In the Old Testament of the bible, the region now known as Israel and Palestine was called “the land of milk and honey.” Beekeeping became even more important once Christianity became a fully developed religion due to the need for beeswax church candles. The bee was used on Pope Urban VIII’s insignia.

Napoleon believed that bee was a sign of power, emblazoning the bee on his robes and flags.

Honey comes in three delicious varieties. Comb honey comes in its natural form; honey in its wax comb. Both the honey and the wax are edible.

Liquid honey is removed from the honeycomb by straining or centrifugal force and it is free from any discernible crystals. Whipped or creamed honey is liquid honey in its crystallized state. The crystallization process is controlled so that honey can be spread easily. The flavor of the honey is a result of the nectar of the flowers the bees collect.

The flavors vary from fruity, woodsy, herby, aromatic, mild, or spicy. The color also depends on the flower in which the bee collects the nectar. Typically, the darker colored honeys are full bodied, and the lighter colored honeys are mild.

Culinary Uses: You can replace honey for sugar in most recipes. Since honey is sweeter than sugar, you will need to reduce the amount called for in the recipe by about one-third. In addition, honey is part water so you will need to reduce the liquid called for in the recipe by one-fifth in baked goods. Honey browns quickly in the oven so reduce the oven's temperature by 25 degrees in baked good recipes.

Honey helps to keep baked goods fresh longer because it retains moisture. Honey helps keep vinaigrettes stable because of its emulsifying qualities.

Busy as a Bee: The beehive runs like a well-organized manufacturing plant. The bees have to take the nectar from about two million flowers just to make one pound of honey.

A bee will visit between 50 and 100 flowers in one trip alone.

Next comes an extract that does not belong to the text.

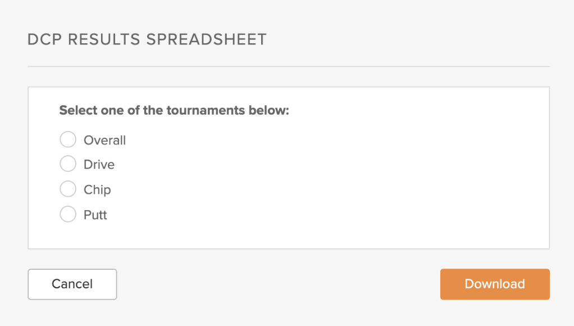The width and height of the screenshot is (574, 326).
Task: Set tournament selection to Putt
Action: (68, 214)
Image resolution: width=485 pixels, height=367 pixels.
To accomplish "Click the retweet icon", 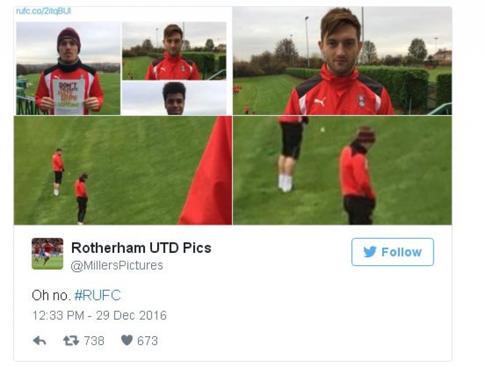I will coord(71,341).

In order to get from flower to flower, the bee flies roughly 15 miles per hour. Luckily each bee has four wings. After all this work, the average bee only produces 1/12 of a teaspoon of honey in its entire lifetime. When the bee gets back to the hive there is still a lot for the bee to get done. Its home is a wax honeycomb and each cell has six sides. When they want to communicate with their fellow bees, they go dancing. They have numerous different dance moves, each communicate a different signal: when the nectar is out, how far it is to the nectar, and where the pollen is. There is a social order in the hive in which a division of labor between the various bees is set. The colony has one
queen bee, 500 to 1,000 drone bees, and between 30,000 to 60,000 worker bees.

The queen bee is fed on royal jelly and is the only sexually active female bee in the hive. Drones are male bees without stingers and their only purpose is to mate with the queen. A few weeks after hatching the queen mates once, receiving millions of sperm cells from the drones, which will last for the entire two years of the queen's life. The queen can lay 3,000 eggs in one day.

The worker bees are sexually undeveloped female bees. Their purpose is to collect nectar, cool the hive by fanning their wings, make the wax comb, clean the hive, feed the larvae, and guard the hive.

The worker bees also pollinate flowers. This is actually maybe their most important purpose since bees pollinate about one-third of the vegetables we eat. Pollination is the process of fertilizing a flowering plant. Pollen is transferred by the bees from the anthers of one flower to ovules another flower or sometimes that same flower.

Don't Feed it to Babies:

Babies under the age of one year should never be fed honey. Honey can contain trace amounts of botulism spores. Babies have a propensity to be at risk to these spores because their immune system is undeveloped.